#### TASK MATERIAL:
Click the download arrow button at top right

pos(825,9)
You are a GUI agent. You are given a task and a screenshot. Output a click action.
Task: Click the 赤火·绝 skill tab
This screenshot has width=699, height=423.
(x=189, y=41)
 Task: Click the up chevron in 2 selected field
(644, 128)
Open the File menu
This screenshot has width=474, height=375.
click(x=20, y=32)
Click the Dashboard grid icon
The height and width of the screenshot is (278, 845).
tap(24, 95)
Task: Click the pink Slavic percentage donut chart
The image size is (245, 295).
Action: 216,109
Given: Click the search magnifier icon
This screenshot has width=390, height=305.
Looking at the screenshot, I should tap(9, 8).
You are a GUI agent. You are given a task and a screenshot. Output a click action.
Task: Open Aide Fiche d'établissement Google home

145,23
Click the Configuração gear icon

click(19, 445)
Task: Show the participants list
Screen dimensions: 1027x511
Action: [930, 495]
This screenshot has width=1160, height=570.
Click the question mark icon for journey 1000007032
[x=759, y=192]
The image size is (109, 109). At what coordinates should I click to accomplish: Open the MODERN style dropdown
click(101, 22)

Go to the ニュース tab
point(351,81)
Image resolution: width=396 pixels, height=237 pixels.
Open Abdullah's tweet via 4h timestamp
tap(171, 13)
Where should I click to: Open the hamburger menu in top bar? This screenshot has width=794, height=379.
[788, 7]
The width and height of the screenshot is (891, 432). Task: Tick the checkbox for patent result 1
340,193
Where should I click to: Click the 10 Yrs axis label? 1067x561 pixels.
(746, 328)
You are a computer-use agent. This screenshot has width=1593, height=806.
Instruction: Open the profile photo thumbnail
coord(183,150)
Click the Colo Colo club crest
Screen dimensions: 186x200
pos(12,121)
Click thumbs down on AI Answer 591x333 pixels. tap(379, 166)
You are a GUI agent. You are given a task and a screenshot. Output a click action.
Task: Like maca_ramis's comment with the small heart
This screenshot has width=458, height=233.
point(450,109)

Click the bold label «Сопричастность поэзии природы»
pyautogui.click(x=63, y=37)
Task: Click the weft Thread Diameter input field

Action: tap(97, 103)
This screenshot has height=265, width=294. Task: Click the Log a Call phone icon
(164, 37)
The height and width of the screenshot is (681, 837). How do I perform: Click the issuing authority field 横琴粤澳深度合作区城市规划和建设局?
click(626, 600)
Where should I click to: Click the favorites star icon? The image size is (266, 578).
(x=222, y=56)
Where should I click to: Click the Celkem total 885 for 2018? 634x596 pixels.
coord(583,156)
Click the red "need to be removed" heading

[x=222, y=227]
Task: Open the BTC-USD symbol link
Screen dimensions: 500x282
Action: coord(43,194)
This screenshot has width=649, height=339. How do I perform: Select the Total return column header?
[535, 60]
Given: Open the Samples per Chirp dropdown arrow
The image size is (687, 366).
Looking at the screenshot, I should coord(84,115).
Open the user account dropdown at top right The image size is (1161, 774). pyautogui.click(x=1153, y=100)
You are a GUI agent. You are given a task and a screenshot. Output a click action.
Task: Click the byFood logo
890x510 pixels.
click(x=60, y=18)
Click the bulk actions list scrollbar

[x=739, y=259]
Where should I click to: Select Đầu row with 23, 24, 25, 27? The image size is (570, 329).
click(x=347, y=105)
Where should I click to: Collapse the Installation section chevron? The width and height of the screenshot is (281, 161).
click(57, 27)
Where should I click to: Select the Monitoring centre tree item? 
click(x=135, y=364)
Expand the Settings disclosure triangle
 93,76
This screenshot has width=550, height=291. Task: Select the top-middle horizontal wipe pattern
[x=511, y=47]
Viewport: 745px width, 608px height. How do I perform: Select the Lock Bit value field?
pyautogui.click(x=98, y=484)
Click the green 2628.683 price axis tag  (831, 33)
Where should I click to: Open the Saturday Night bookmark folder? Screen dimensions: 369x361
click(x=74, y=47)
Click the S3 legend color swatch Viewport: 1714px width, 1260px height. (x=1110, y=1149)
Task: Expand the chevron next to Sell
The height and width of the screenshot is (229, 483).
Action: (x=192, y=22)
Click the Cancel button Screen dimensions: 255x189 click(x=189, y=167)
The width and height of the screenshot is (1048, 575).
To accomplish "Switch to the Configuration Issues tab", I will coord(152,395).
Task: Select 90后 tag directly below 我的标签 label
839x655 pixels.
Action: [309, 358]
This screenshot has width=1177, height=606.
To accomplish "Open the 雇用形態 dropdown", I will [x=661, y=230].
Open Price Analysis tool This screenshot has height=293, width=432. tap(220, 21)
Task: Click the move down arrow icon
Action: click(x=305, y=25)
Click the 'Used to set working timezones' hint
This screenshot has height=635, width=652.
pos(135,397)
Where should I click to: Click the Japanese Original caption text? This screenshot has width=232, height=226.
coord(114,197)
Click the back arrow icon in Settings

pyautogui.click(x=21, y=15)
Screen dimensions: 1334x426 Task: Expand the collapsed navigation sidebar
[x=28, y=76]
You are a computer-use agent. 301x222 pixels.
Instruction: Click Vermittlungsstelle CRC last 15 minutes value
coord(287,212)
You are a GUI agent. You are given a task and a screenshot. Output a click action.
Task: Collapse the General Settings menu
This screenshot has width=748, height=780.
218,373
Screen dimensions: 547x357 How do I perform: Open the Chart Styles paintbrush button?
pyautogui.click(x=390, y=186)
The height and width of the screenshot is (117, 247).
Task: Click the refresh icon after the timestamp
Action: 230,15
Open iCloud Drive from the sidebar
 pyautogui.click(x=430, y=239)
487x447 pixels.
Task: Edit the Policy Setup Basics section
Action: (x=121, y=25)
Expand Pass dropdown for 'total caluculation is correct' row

#### TASK ITEM:
Copy each line from the data above that includes "will".

#### YOUR RESPONSE:
To accomplish "Switch to the Configuration Issues tab", I will coord(152,395).
To accomplish "Open the 雇用形態 dropdown", I will [x=661, y=230].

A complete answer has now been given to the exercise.